[Exercise set]
• a. Answer these three questions about the notes on tagging an E. coli sequence with sed, one answer per line, marked (i), (ii), (iii):
(i) What general pattern is given for the -35 box?
(ii) How many base pairs ideally separate the -35 box and the -10 box?
(iii) What happens when the g in the s///g format is replaced with a number, n?
• b. Can you summarize the notes on tagging an E. coli sequence with sed in two sentences?
• c. Continue the notes on tagging an E. coli sequence with sed from the point where they stop.

[Document excerpt]
. - I copied the sequence kept in that file on an external space for future reference/checking.
- I assumed that the sequence is the mRNA-like strand and that it runs from 5'- 3'.
- By reading the Week 4 Assignment Page, I found that the -10 box is generally
[ct]at[at]at
, and that the -35 box is generallytt[gt]ac[at]
- I skimmed over the More Text Processing Features page, and I found that
sed "s/Title/<h1>&<\/h1>/g"
results in an output of <h1>Title</h1>; this command would be useful in tagging the sequence with its various parts. - I then tried
cat infA-E.coli-K12.txt | sed "s/tt[gt]ac[at]/<minus35box>&<\/minus35box>/g"| sed "s/[ct]at[at]at/<minus10box>&<\/minus10box>/g"
.- Gave me the output:
ttttcaccacaagaatgaatgttttcggcacatttctccccagagtgt<minus10box>tataat</minus10box>tgcggtcgcagagttggttacgctcattaccccgctgccgataaggaatttttcgcgtcaggtaacgcccatcgtttatctcaccgctcccttatacgttgcgcttttggtgcggcttagccgtgtgttttcggag taatgtgccgaacctgtttgttgcgatttagcgcgcaaatc<minus35box>tttact</minus35box>ta<minus35box>tttaca</minus35box>gaacttcgg<minus10box>cattat</minus10box>cttgccggttcaaattacggtagtgataccccagaggattagatggccaaagaagacaatattgaaatgc aaggtaccgttcttgaaacgttgcctaataccatgttccgcgtagagttagaaaacggtcacgtggttactgcacacatctccggtaaaatgcgcaaaaactacatccgcatcctgacgggcgacaaagtgactgttgaactgaccccgtacgacctgagcaaaggccgcattgtcttccgtagtcgctgattgttttaccgcctgatgggcgaa gagaaagaacgagtaaaaggtcggtttaaccggcctttttattttat
- I realized that there are two possibilities for the minus35box and one for the minus10box (since the minus10box must come after the minus35box, the first instance of a "minus10box" is to be ignored).
- I looked at the Week 4 Assignment Page, and I found that there is an ideal number of 17 base pairs between the -35 and -10 box. Only
<minus35box>tttact</minus35box>
fits this criteria (is 17 bp away from<minus10box>cattat</minus10box>
). - In the More Text Processing Features page, I found that
sed "s/paragraph/&\n/g"
results in a line-break right after the pattern gets matched/replaced (this would be useful in making the text more manageable for sed, as it is line centric). From referencing that same page, I found that replacing the g in the s///g format with a number, n, will result in sed replacing only the nth match on that line. Some of these sequences, that correspond to specific parts of the DNA strand, result in multiple matches; it would be fairly useful to limit sed to one replacement by making it only work on the nth match. - I realized that adding a number before the s in the s///g format will limit sed to that line (ex. executing 2s///g, results in a replacement being made on the 2nd line). It should be useful to make several line-breaks in order to make any matching easier; later, these line-breaks will have to be removed.

[Recorded information]

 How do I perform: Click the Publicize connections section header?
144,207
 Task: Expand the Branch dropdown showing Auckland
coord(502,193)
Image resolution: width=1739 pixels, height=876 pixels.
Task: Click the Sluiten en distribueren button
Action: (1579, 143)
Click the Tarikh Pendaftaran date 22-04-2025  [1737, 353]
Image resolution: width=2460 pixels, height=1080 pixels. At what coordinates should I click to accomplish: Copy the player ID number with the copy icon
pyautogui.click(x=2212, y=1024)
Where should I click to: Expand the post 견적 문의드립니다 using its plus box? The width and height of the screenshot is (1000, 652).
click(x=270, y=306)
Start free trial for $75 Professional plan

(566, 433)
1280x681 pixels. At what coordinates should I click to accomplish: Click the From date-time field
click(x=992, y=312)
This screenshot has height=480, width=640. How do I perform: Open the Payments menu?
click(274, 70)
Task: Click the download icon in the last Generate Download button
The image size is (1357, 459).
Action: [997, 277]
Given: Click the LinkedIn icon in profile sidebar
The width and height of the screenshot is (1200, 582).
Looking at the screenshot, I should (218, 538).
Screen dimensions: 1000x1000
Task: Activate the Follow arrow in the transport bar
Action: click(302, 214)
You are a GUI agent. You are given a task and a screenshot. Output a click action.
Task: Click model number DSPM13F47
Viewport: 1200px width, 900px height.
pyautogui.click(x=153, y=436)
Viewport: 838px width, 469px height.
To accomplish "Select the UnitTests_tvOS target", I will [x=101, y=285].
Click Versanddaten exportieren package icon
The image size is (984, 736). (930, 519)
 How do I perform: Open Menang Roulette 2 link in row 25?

[Replies]
• a.
(i) tt[gt]ac[at]
(ii) 17 base pairs
(iii) sed replaces only the nth match on that line.

• b. Using sed with the general patterns for the -10 and -35 boxes, the writer tagged the sequence and found two possible -35 boxes and one valid -10 box, of which only tttact lies the ideal 17 base pairs from the -10 box cattat. The writer also noted sed features that could make matching easier: inserting line breaks after a pattern, replacing only the nth match on a line, and limiting a replacement to a given line number.

• c.
- In an in-class work session, I learned that
sed -r "<line#>s/^.{n}/<replacement>/g"
limits sed to the first n characters of a line. - I executed
cat infA-E.coli-K12.txt | sed "s/tt[gt]ac[at]/<minus35box>&<\/minus35box>\n/1"| sed -r "2s/^.{17}/&<minus10box>\n/g" | sed -r "3s/^.{6}/&<\/minus10box>\n/g"
(took me some time to realize that the -r was necessary for this command to work!). In making up this command, I decided to add a break after finding the minus35box and I limited sed to the first match (since I realized that the first match for the minus35box is, in fact, the correct one). Since the minus10box is 17 bp away from the minus35box, I decided to add the <minus10box> part of the tag after those 17 characters of the second line. I then decided to create another line-break after placing the first part of the minus10box tag; on the third line, I exploited the fact that the minus10box is 6 bp long in order to create a sed command that would add the last part of the tag, </minus10box>, after the actual minus10box.
Output so far
Finding and tagging the tss and the ribosome binding site
- From looking over the Week 4 Assignment Page, I learned that the tss is located 12 bp away from the start of the minus10box. I also learned that the ribosome binding site will have a sequence of
gagg
. - I decided to first find the tss, since it is located just after the minus10box. I would have to create a sed command that starts its search from the fourth line (since the base that corresponds to the tss will be somewhere on that line). I came up with
sed -r "4s/^.{5}/&<tss>\n/g" | sed -r "5s/^.{1}/&<\/tss>\n/g"
, which are added to the set of the sed commands that I created in the previous section.